== WORK INSTRUCTIONS ==
Quote exactly the lines from the start of the entries to the one with "Open the profile", both ends included.

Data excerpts
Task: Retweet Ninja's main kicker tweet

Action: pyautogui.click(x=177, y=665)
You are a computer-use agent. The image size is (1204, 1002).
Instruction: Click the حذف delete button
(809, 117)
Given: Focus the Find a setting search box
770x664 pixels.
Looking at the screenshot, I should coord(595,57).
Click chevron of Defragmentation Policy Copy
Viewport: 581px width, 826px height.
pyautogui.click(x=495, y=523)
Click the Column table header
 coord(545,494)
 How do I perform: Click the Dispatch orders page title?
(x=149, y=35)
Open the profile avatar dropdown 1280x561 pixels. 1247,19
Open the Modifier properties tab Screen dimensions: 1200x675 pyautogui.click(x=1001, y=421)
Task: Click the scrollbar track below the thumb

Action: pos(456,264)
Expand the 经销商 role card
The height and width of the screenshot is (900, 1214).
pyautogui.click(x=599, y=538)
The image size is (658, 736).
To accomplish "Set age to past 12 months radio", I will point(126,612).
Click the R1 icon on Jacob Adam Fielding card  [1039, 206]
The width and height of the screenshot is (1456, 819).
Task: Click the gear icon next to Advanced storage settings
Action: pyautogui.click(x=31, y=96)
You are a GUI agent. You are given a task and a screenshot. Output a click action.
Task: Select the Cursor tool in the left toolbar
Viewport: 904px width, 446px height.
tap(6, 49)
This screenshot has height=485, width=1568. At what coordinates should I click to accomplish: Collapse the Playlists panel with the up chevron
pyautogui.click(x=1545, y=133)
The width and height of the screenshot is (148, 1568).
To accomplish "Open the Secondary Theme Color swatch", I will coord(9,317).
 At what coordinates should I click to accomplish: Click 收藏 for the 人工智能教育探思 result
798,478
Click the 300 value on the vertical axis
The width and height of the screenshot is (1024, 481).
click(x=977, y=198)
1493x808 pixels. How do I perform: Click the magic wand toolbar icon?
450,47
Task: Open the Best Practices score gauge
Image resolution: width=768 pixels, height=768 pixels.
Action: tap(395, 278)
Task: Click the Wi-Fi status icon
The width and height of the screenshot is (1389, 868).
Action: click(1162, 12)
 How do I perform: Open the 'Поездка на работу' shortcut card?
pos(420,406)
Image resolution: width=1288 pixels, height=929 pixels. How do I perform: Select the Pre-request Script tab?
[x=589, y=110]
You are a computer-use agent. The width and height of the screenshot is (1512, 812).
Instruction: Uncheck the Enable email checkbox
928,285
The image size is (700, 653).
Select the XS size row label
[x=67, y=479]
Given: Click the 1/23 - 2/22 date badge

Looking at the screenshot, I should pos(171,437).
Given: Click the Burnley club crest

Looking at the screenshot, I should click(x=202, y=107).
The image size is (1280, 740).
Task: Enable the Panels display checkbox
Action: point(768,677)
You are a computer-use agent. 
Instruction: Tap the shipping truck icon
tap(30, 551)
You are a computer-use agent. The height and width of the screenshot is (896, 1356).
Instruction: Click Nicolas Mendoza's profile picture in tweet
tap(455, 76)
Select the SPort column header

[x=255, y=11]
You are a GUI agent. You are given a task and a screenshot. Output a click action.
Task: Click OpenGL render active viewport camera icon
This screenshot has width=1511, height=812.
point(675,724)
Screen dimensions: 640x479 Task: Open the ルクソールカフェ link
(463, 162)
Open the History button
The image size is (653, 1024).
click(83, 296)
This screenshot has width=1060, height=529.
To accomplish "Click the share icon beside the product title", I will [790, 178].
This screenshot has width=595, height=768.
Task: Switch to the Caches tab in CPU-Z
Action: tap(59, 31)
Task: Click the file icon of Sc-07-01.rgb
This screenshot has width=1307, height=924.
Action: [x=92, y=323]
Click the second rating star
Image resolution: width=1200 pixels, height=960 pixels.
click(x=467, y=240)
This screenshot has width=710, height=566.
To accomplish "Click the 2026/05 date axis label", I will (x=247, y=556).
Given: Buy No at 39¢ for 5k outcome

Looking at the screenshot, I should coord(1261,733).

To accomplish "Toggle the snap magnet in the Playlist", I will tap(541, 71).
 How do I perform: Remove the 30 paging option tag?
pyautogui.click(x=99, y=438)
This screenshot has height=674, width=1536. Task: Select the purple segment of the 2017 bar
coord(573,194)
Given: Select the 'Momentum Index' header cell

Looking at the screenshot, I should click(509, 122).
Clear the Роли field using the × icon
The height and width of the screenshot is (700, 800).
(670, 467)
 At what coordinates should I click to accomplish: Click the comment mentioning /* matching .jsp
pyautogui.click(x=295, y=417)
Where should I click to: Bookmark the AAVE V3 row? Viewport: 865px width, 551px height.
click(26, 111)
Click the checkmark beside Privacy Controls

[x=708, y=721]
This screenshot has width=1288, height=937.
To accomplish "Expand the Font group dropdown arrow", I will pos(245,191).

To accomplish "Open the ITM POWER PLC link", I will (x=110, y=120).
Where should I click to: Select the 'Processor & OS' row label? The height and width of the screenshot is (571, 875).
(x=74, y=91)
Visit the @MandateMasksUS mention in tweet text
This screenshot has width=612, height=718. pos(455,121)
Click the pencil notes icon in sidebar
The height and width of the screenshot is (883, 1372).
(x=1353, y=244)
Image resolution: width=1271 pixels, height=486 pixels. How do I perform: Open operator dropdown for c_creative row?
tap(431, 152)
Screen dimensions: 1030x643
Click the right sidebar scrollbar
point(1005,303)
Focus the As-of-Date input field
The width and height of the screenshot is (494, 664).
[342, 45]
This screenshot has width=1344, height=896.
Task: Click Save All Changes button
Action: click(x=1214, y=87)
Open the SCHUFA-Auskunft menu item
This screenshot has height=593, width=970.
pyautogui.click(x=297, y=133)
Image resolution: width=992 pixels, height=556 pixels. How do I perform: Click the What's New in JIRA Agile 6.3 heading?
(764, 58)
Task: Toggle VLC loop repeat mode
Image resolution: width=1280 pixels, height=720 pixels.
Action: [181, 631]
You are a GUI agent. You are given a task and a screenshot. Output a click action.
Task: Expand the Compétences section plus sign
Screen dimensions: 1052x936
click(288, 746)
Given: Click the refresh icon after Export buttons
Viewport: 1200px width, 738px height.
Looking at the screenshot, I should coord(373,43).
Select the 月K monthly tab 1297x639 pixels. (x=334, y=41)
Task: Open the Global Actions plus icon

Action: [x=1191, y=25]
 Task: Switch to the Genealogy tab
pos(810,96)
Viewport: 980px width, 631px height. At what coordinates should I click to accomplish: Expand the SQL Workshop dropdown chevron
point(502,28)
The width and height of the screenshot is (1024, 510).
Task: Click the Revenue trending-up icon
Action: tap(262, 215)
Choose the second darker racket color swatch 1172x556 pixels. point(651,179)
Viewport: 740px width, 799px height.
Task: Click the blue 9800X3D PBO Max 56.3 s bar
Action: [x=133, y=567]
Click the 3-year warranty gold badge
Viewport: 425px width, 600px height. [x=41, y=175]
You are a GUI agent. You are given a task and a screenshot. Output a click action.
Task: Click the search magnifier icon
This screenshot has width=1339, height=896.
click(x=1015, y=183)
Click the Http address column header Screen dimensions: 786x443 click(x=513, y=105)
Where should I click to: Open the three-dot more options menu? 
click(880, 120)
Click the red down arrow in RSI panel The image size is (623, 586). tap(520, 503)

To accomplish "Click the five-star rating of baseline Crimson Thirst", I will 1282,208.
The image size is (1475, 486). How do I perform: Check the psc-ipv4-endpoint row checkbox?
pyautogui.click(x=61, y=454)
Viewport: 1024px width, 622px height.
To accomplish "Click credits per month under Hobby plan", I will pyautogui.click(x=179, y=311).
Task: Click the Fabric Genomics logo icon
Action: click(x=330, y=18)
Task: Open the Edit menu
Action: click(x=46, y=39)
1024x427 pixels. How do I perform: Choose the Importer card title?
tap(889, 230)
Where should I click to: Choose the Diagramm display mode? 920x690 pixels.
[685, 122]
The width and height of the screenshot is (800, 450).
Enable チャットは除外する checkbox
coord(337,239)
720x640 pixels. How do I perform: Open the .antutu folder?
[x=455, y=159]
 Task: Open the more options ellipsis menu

== SOLUTION TO THIS TASK ==
Task: Retweet Ninja's main kicker tweet

Action: pyautogui.click(x=177, y=665)
You are a computer-use agent. The image size is (1204, 1002).
Instruction: Click the حذف delete button
(809, 117)
Given: Focus the Find a setting search box
770x664 pixels.
Looking at the screenshot, I should coord(595,57).
Click chevron of Defragmentation Policy Copy
Viewport: 581px width, 826px height.
pyautogui.click(x=495, y=523)
Click the Column table header
 coord(545,494)
 How do I perform: Click the Dispatch orders page title?
(x=149, y=35)
Open the profile avatar dropdown 1280x561 pixels. 1247,19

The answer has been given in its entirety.